Nueva York, Cibercuba.- El juez federal Alvin Hellerstein, a cargo del caso contra Nicolás Maduro y Cilia Flores en el Distrito Sur de Nueva York, ordenó este jueves sellar el historial médico de Flores después de que su defensa presentara una petición complementaria para proteger esa información.
La medida responde a que la solicitud de prisión domiciliaria radicada el miércoles ante la corte federal de Manhattan incluía los registros médicos personales de Flores «sin sellar y sin tachaduras», según reconoció el propio magistrado en su resolución.
Hellerstein justificó la orden con un argumento de privacidad: «Los tribunales de este circuito autorizan regularmente la presentación de historiales médicos bajo sello, al considerar que las partes tienen un fuerte interés en la privacidad de su información médica».
El juez concluyó que «el interés de Flores en proteger la privacidad de sus historiales médicos personales prevalece sobre la presunción de acceso público en lo relativo a esta solicitud».
Con esa decisión, los problemas de salud alegados por la defensa para justificar el cambio de régimen carcelario quedan fuera del alcance público.
La defensa de Flores, de 69 años, argumentó en su petición de arresto domiciliario que la detenida padece graves afecciones cardíacas —entre ellas dolor en el pecho, arritmias, taquicardia, dificultad para respirar y mareos— y que el Centro de Detención Metropolitano de Brooklyn, donde permanece recluida, no reúne las condiciones necesarias para su tratamiento.
Según información difundida previamente, una prueba de esfuerzo realizada en abril fue interrumpida por dolor torácico y falta de aire, y especialistas externos consultados por la defensa consideran que Flores pudo haber sufrido un infarto leve, aunque ese diagnóstico no ha sido confirmado oficialmente.

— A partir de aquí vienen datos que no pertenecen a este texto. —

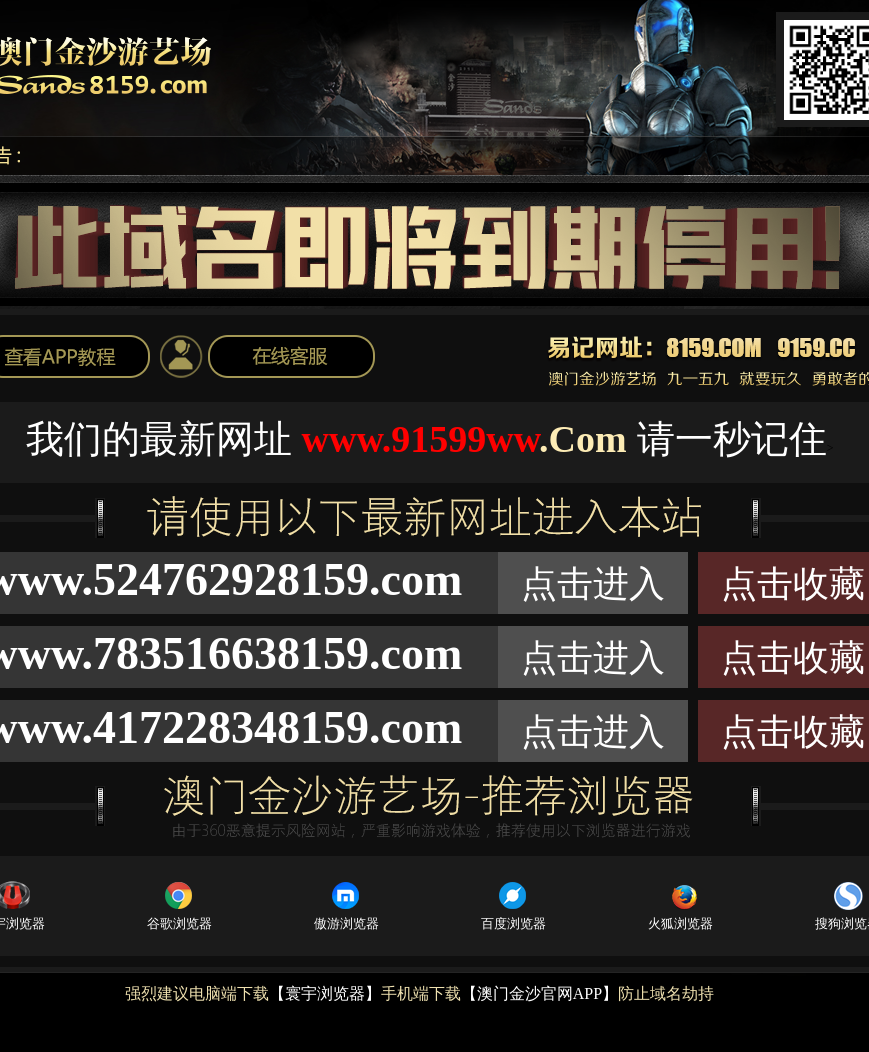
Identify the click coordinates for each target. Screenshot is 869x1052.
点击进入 (593, 584)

Los abogados también señalaron que su representada ha perdido más de 11 kilogramos durante el confinamiento.
Para garantizar la custodia fuera de prisión, la defensa propuso condiciones estrictas: vigilancia armada las 24 horas a cargo de la empresa Guidepost Solutions, monitoreo GPS, videovigilancia, restricción de visitas, grabación de llamadas y entrega de todos los documentos de viaje, incluido el pasaporte.

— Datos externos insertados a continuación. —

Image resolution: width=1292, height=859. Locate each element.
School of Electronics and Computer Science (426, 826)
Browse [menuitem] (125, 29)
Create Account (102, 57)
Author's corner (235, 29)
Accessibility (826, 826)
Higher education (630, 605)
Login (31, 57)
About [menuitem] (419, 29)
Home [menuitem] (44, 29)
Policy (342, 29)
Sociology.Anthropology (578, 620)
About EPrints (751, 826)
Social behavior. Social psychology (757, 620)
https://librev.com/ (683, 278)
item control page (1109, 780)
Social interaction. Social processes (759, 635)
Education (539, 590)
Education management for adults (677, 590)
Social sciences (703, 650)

Los costos del traslado y la seguridad correrían por cuenta de la propia Flores.
Flores fue arrestada en Caracas junto a Maduro el 3 de enero de 2026 por fuerzas estadounidenses y trasladada a Nueva York, donde ambos enfrentan cargos de conspiración para narcoterrorismo, conspiración para importar cocaína a Estados Unidos, posesión de ametralladoras y dispositivos destructivos, y conspiración para poseer armas de guerra.
Las defensas de ambos han solicitado la desestimación del caso alegando inmunidad soberana, con el argumento de que Maduro era jefe de Estado en el momento de la detención y que Flores comparte esa protección como su cónyuge.

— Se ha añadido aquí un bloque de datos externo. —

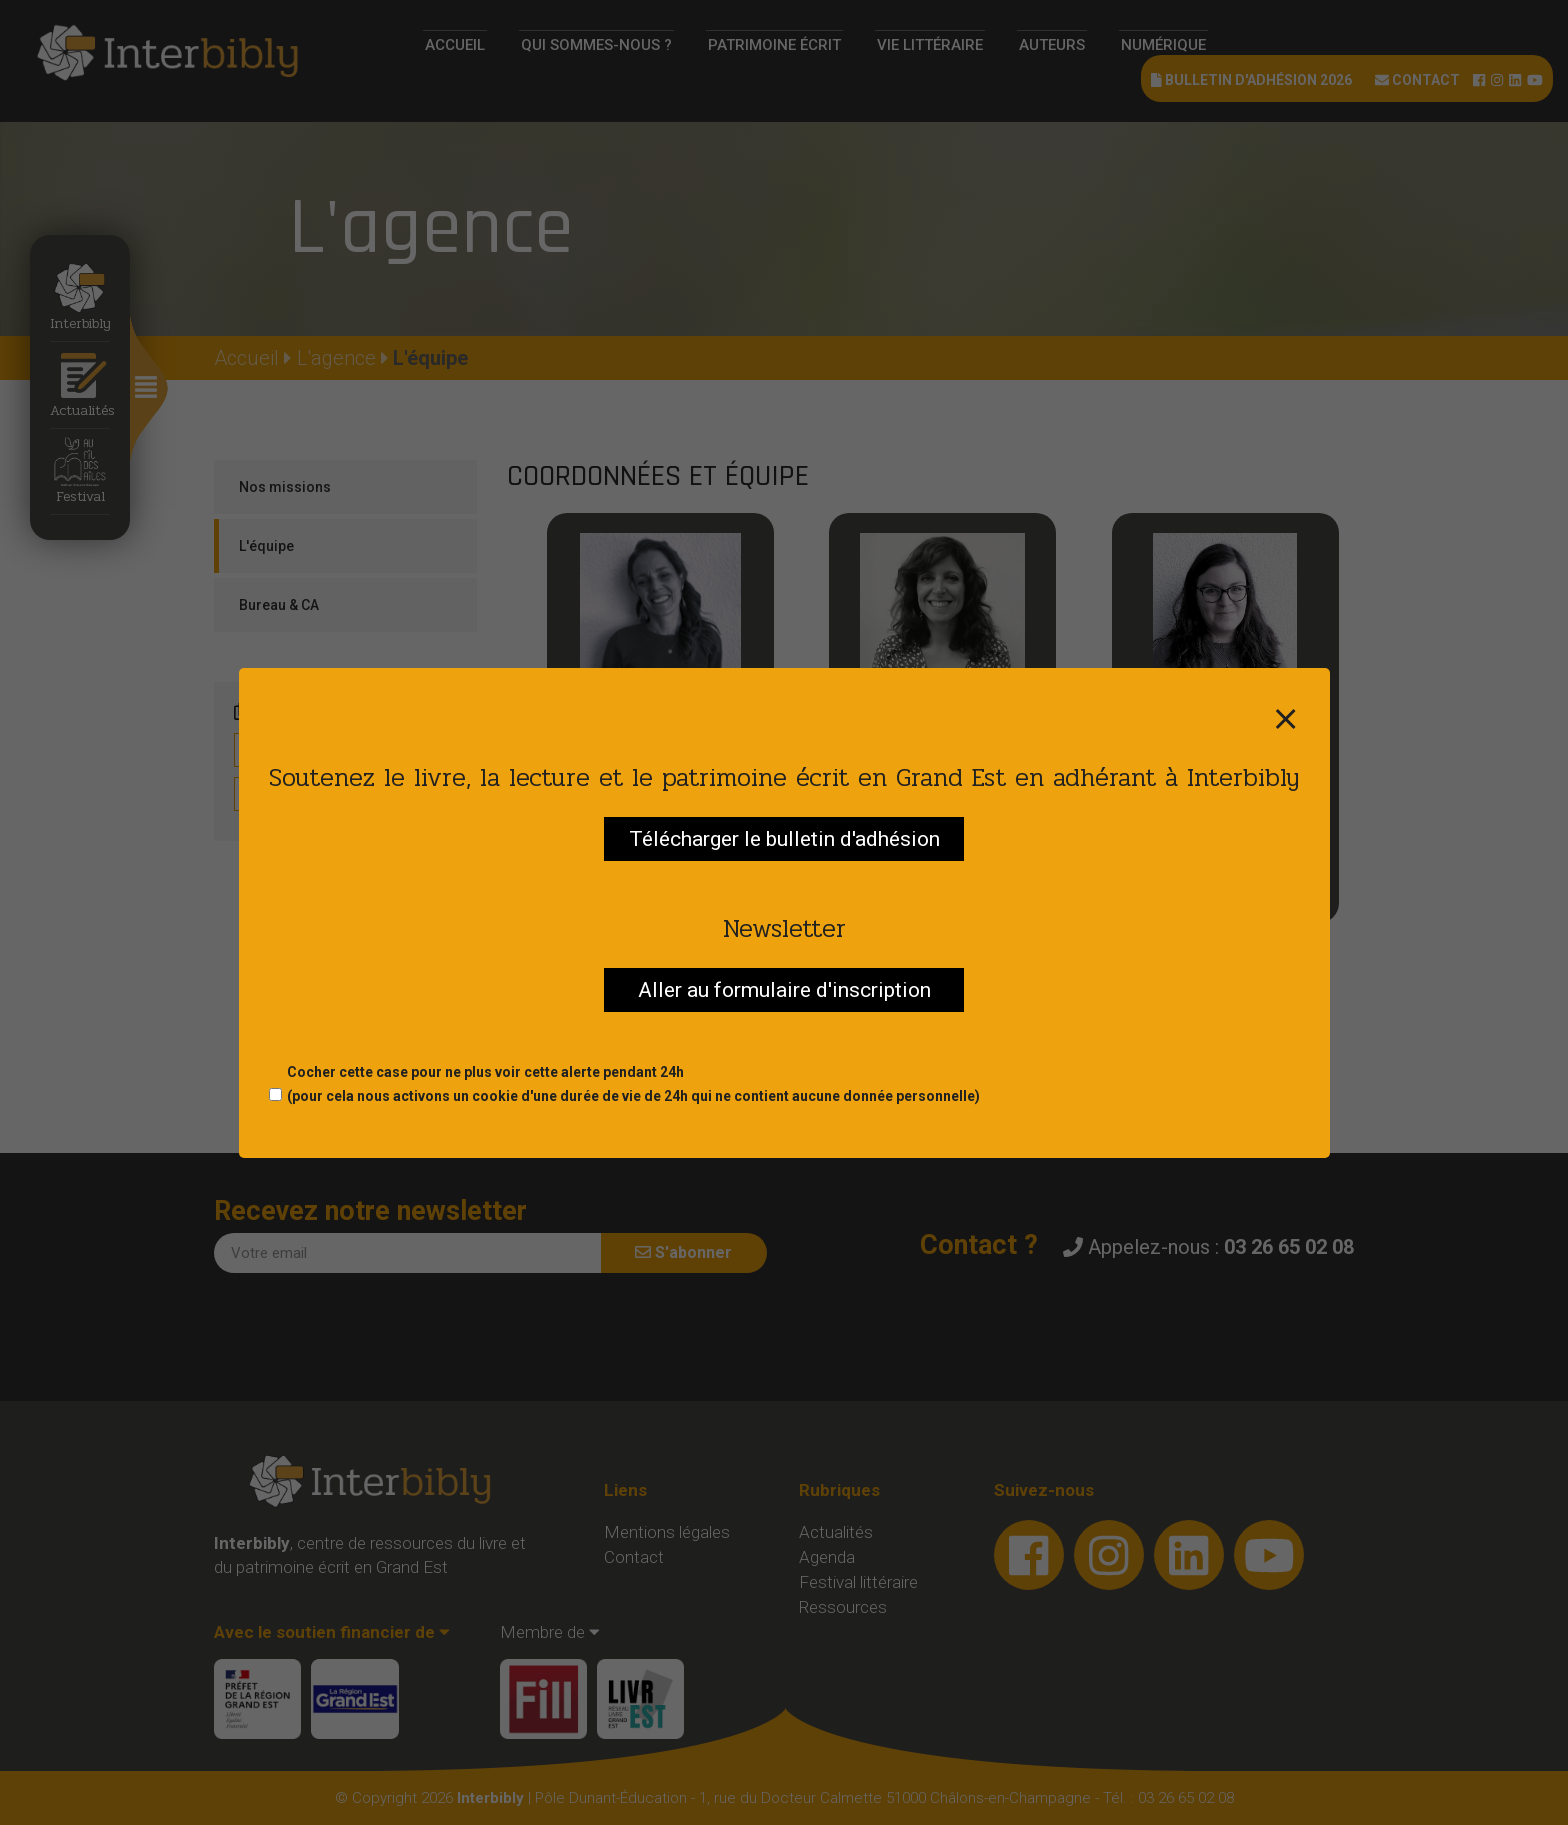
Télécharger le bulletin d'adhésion (784, 839)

La solicitud de prisión domiciliaria de Flores es la escalada más reciente de una estrategia que la defensa viene desarrollando desde marzo de 2026, cuando el abogado Mark Donnelly informó al juez Hellerstein sobre un prolapso de válvula mitral y obtuvo autorización para practicarle un electrocardiograma.
El juicio está fijado para el 1 de junio de 2027, con una audiencia sobre las mociones de desestimación por inmunidad soberana prevista para el 17 de noviembre de 2026.